▶ [WORK REQUIRED]:
Every picture is to be removed, and all the data is to be copied exactly.

(Stored data entries)
Content starts
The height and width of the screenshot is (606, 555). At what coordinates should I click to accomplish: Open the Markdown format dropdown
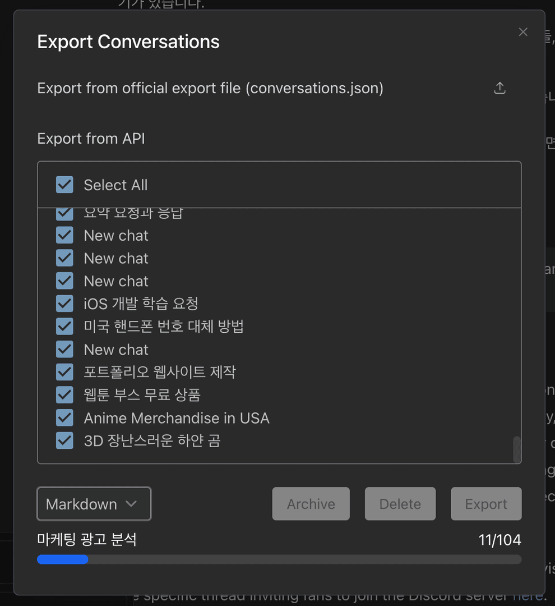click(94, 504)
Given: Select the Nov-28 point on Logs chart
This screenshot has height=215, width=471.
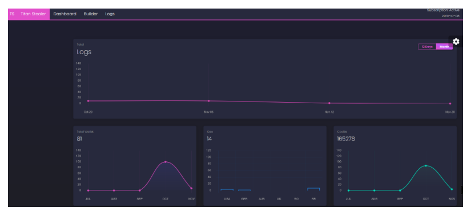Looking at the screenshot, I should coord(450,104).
Content ends
▶ [ANSWER SPACE]:
The height and width of the screenshot is (606, 555). At what coordinates should I click to accomplish: Open the Markdown format dropdown
click(94, 504)
Given: Select the Nov-28 point on Logs chart
This screenshot has height=215, width=471.
Looking at the screenshot, I should coord(450,104).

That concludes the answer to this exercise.